In Lunsford's newest ad - entitled "Real World" - he remarks that he "helped grow a small business from three employees to 62,000,” referring to the current size of the workforce at Lunsford’s four companies: Vencor, Ventas, Kindred, and Atria. In response to this claim, Greg Fischer’s campaign issued an afternoon release highlighting news coverage of past controversy at Vencor and Ventas – health service providers founded by Lunsford.
"The Lunsford campaign slogan of change rings hollow when he can't even talk straight to voters in his television advertising. Just like Bruce Lunsford's shareholders who lost everything in his companies, voters of Kentucky just can't trust Bruce Lunsford," said Fischer's campaign manager A.J. Carrillo in the release.
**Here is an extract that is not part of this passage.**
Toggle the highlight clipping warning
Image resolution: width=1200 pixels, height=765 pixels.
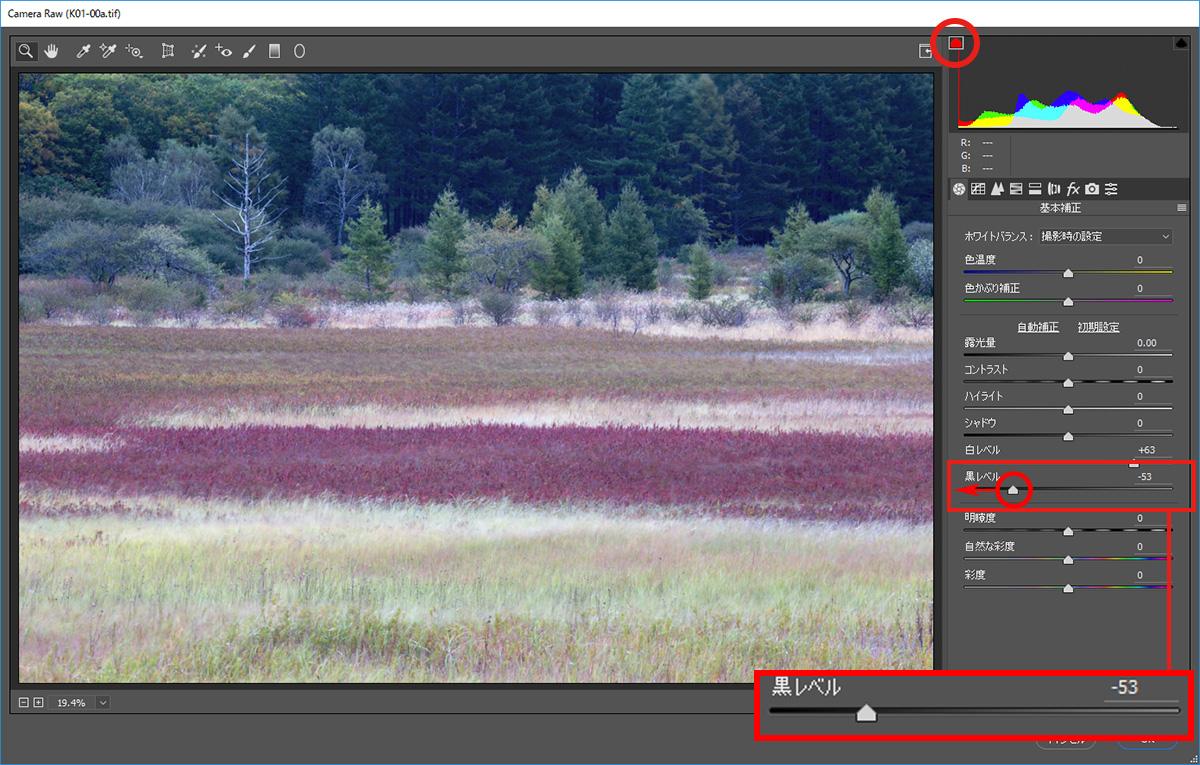[1180, 43]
Purporting to be a "fact check" of Lunsford's advertisement, the Fischer campaign resurrected the Vencor controversy via clippings from three 2003 news stories.
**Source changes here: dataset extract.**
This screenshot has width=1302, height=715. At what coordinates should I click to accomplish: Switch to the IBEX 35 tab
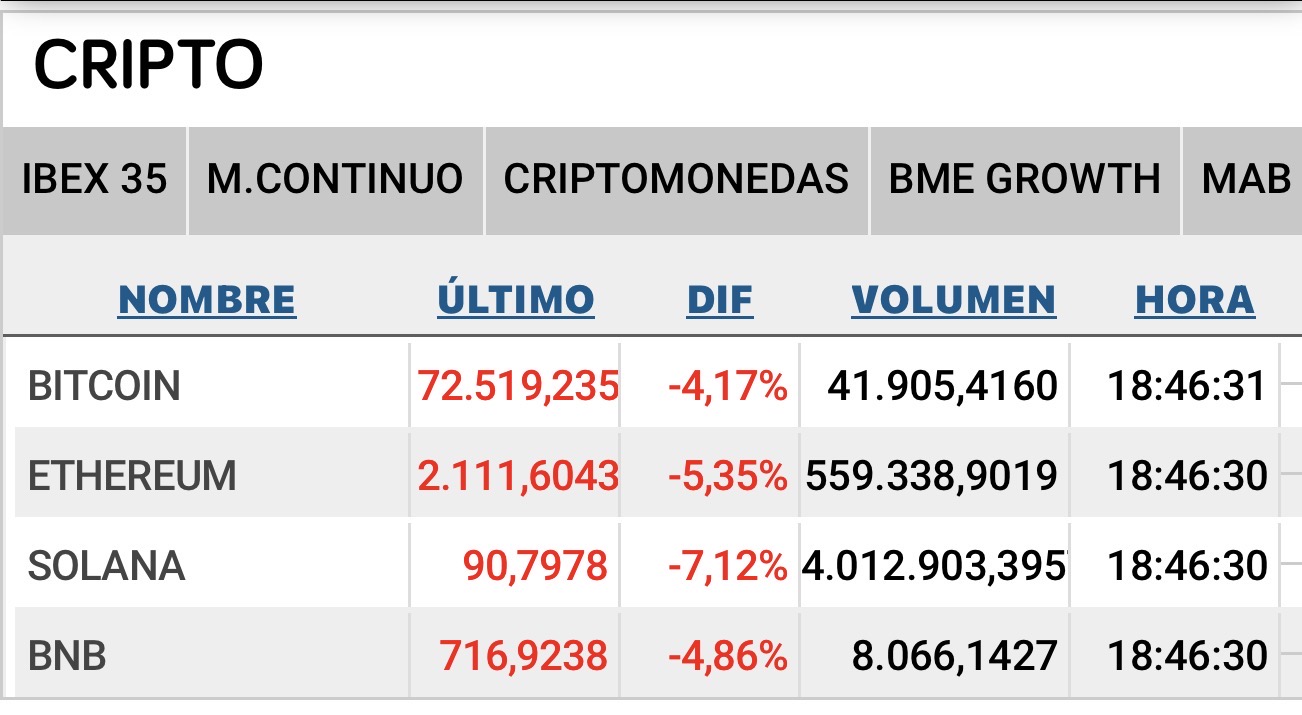point(94,180)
According to documents from the Department of Justice, in 2001 Vencor was ordered by the Federal Government to pay $104.5 million “to resolve civil claims that Vencor knowingly submitted false claims to Medicare, Medicaid, and TRICARE, the military's health care program.” The settlement was part of Vencor’s reorganization after the company filed for bankruptcy in 1999.
In their release, the Fischer campaign cites a May 13, 2003 article from the Louisville Courier-Journal to argue the settlement was for “defrauding Medicare, Medicaid, and TRICARE” and claim Lunsford initially referred to the settlement as part of a “billing dispute.”
The Fischer release quotes from an April 20, 2003 column by University of Kentucky Law Professor Christopher W. Frost in the Lexington Herald-Leader to allege bankruptcy proceedings were manipulated by Lunsford.
"Frost wrote the deal to split Vencor and Ventas was, ‘engineered to permit Lunsford and others to toss Vencor into bankruptcy court, wiping out hundreds of millions of dollars in claims, while preserving their ownership interests in the profitable real estate,’” read the release. “Frost said the result was that, ’the shareholders of Vencor lost nearly everything and Lunsford remained one of the richest men in Kentucky.’"
The Fischer camp also cited a Herald-Leader article from April 27, 2003 and the same May 13, 2003 Courier-Journal to argue that "a 1999 GAO report suggested that Lunsford, not changes in Medicare reimbursements, caused many of the company's financial problems."
Carillo said the references to Lunsford's history were meant to "set the record straight" and put Lunsford's claims in the advertisement "in the context of [Lunsford's] shady business history."